La historia de Poroto comenzó en 1997 con el libro “Dirección Contraria” de Eduardo Pavlovsky, nada menos que el creador del psicodrama en Latinoamérica. Poroto es un personaje que no deja de huir. Huir lo es todo y es su manera de generar las decisiones de su vida.
Poroto es un ser ininteligible, y su objetivo es evitar contaminarse con la toxicidad de las personas. Esquiva estereotipos y reniega de las relaciones humanas, donde todo se analiza de manera convencional.
La obra de Eduardo Misch se basa en el estudio del personaje por parte de un grupo interdisciplinario de investigación, becados de las universidades de Groenlandia, Portugal y Argentina. A través de la parodia al psicoanálisis, el grupo presenta diversas escenas de la vida de Poroto a través de lo audiovisual y la interpretación realizada por el grupo.
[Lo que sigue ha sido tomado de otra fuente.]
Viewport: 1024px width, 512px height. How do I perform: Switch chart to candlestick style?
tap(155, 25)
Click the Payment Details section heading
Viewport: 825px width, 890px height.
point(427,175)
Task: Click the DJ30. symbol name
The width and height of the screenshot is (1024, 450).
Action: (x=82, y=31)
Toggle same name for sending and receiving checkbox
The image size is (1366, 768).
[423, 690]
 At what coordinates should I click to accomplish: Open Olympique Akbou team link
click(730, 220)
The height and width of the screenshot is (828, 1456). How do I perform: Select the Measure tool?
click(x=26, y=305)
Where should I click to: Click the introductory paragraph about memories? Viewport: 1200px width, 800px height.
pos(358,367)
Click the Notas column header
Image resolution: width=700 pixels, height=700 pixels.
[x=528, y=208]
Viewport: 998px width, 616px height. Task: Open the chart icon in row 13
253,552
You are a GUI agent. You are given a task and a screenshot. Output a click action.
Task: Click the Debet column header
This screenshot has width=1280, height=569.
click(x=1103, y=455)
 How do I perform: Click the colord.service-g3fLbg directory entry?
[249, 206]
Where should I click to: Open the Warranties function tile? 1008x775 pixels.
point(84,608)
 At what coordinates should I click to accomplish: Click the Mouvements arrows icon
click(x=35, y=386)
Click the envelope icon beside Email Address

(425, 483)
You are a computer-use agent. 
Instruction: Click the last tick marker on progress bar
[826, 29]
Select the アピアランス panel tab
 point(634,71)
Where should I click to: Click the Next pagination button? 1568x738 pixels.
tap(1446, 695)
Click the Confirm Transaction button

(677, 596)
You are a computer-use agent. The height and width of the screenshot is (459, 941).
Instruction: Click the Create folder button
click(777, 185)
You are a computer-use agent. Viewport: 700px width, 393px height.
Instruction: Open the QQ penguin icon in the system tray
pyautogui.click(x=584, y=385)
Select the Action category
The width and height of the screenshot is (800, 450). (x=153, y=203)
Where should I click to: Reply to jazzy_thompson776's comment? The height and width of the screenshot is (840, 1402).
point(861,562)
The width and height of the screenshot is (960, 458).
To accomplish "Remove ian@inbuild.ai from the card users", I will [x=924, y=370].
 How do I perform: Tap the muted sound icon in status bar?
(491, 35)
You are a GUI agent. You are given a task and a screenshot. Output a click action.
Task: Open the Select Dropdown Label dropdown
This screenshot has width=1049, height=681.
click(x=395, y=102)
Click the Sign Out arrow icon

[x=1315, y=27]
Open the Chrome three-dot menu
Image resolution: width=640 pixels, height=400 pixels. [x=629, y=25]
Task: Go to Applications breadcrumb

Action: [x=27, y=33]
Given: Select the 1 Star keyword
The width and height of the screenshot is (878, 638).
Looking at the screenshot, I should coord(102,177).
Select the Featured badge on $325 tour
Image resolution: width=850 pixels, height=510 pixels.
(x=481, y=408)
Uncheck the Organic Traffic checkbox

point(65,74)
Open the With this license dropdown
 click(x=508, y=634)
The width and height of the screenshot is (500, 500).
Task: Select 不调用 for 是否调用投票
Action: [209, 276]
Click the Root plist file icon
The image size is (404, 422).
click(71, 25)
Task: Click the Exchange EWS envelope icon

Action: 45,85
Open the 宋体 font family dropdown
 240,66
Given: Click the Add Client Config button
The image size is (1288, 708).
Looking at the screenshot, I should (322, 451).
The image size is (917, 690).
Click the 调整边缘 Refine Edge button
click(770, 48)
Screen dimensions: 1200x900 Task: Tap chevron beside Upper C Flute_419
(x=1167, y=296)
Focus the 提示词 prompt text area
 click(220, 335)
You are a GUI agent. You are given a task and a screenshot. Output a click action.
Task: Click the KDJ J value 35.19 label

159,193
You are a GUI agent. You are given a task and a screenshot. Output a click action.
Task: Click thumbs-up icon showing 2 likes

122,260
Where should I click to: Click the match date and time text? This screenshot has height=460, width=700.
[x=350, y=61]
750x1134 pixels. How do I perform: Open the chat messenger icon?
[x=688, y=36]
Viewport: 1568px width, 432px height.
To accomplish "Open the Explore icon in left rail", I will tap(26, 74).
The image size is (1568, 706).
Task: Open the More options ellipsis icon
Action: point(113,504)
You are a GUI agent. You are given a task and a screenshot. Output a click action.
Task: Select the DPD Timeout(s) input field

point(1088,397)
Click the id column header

Se lo ve a Poroto esquivando el contacto excesivo con las personas, manejando su vida a través del tiempo y delimitando cuántos minutos puede soportar frente a la presencia de los otros.
La obra está inundada de comedia, y las situaciones absurdas aparecen luego de un gran prólogo en el que detallan la vida del sujeto analizado para luego describir distintos ambientes en que Poroto se ve afectado por el mundo exterior.
Con un timing exacto, los cuatro personajes van y vienen entre situaciones bizarras que dejan al espectador libre para la risa histérica ante un personaje que se desnuda completamente para ser analizado.
Una obra recomendable, pero no apta para todo público, ya que Dirección Contraria no juega con lo lineal, se deja llevar por situaciones de un personaje que critica fielmente al ser humano y su dificultad de relacionarse y comunicarse con los demás.